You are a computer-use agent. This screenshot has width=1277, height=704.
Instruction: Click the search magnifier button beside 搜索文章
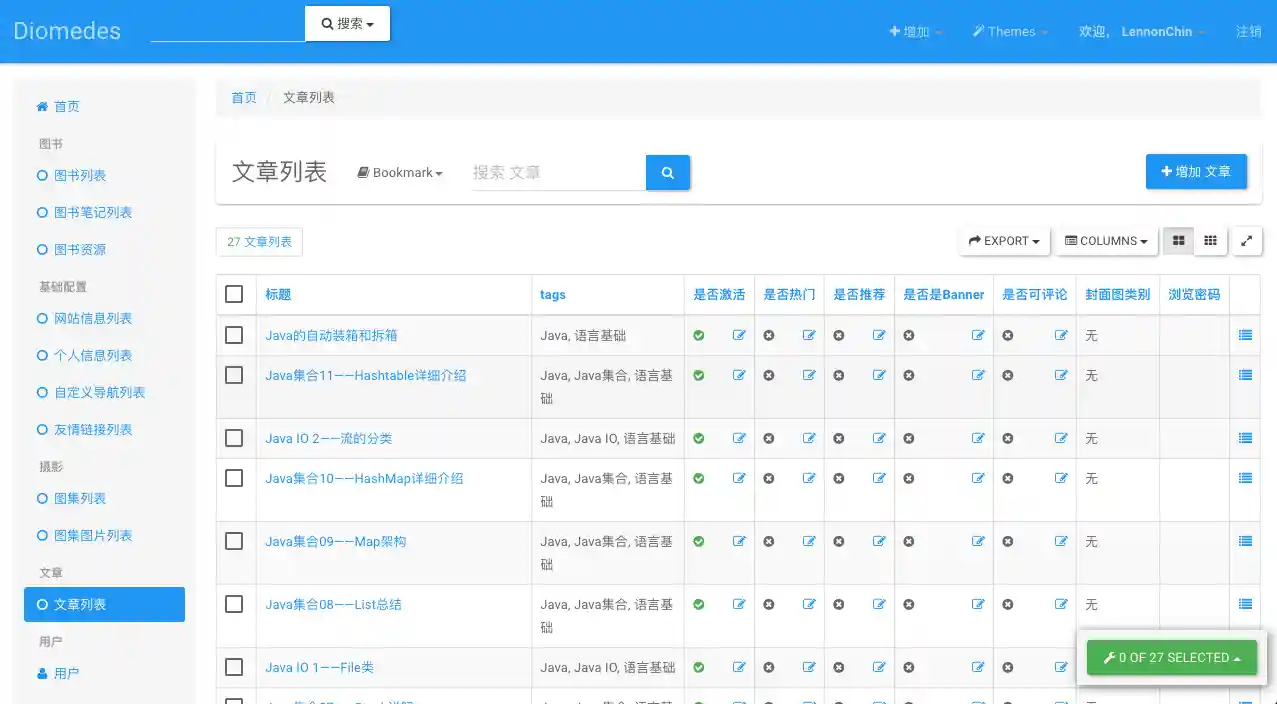point(667,172)
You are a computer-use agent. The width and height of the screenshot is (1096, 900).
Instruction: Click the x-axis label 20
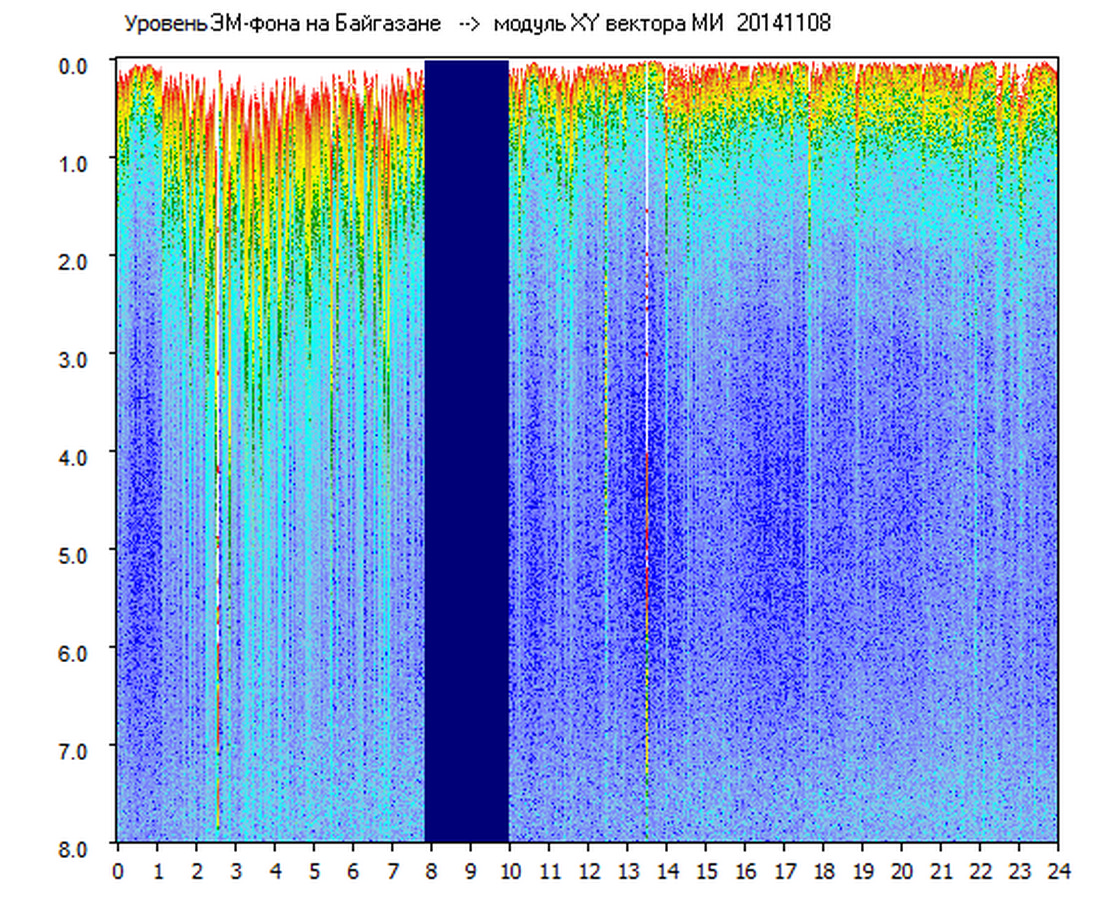pos(902,871)
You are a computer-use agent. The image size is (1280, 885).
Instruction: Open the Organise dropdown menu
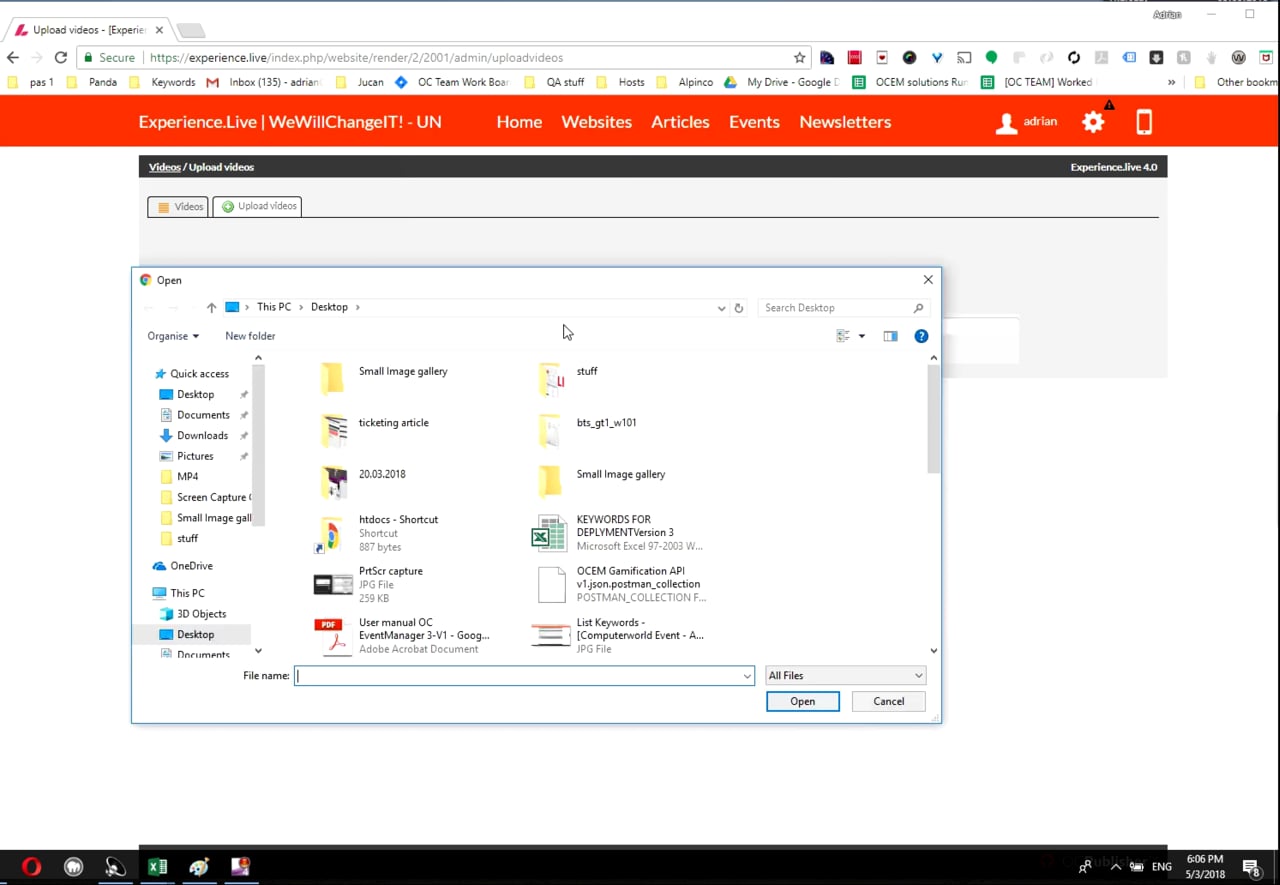click(x=173, y=336)
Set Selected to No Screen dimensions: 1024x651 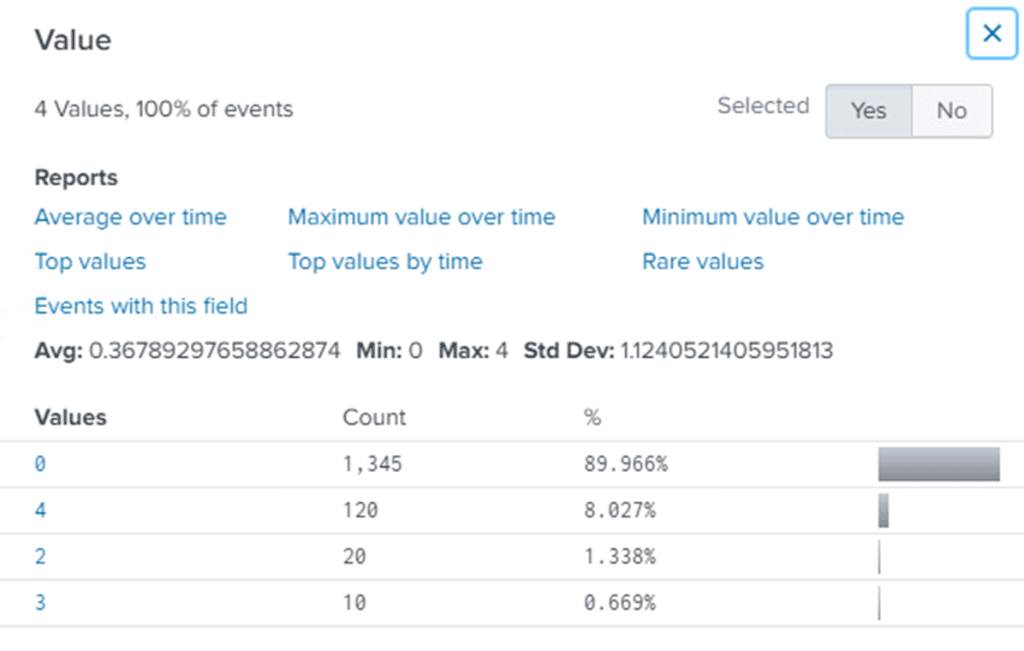point(951,111)
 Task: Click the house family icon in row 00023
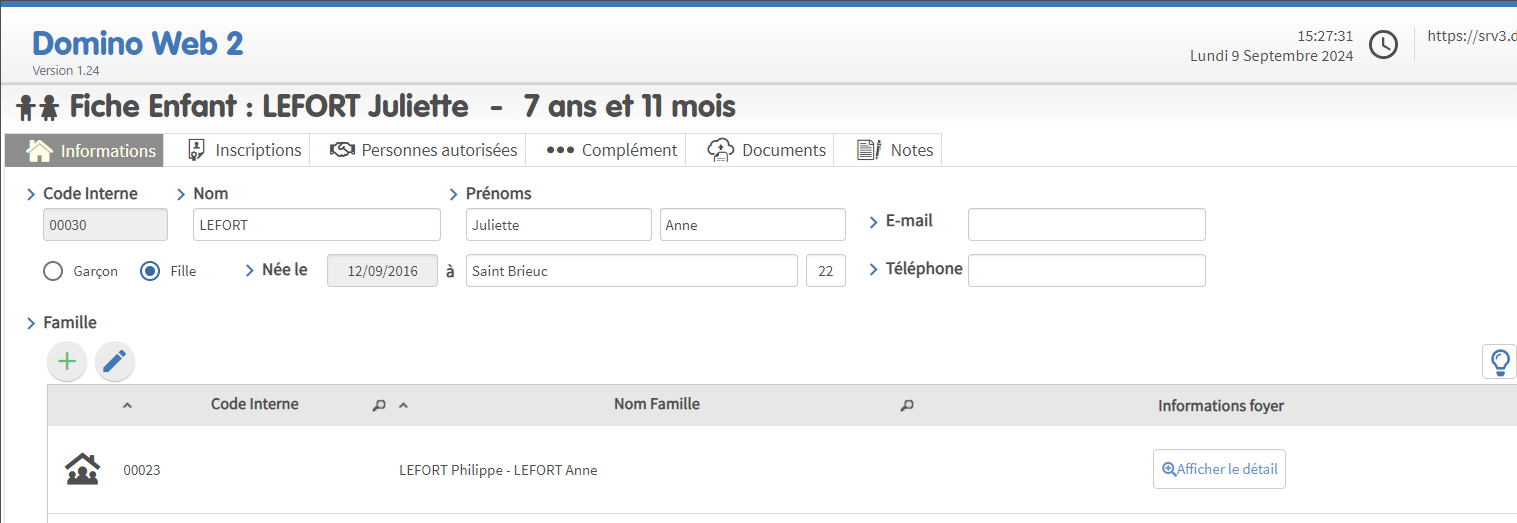[x=82, y=469]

◆ ◆ ◆ ◆ ◆ ◆ ◆

Return the material word for word, beginning at its first line and stopping after the line that contains "point(667,172)", with both ends included. Leave the pictures out of your answer.

You are a computer-use agent. This screenshot has width=1277, height=704.
Instruction: Click the search magnifier button beside 搜索文章
point(667,172)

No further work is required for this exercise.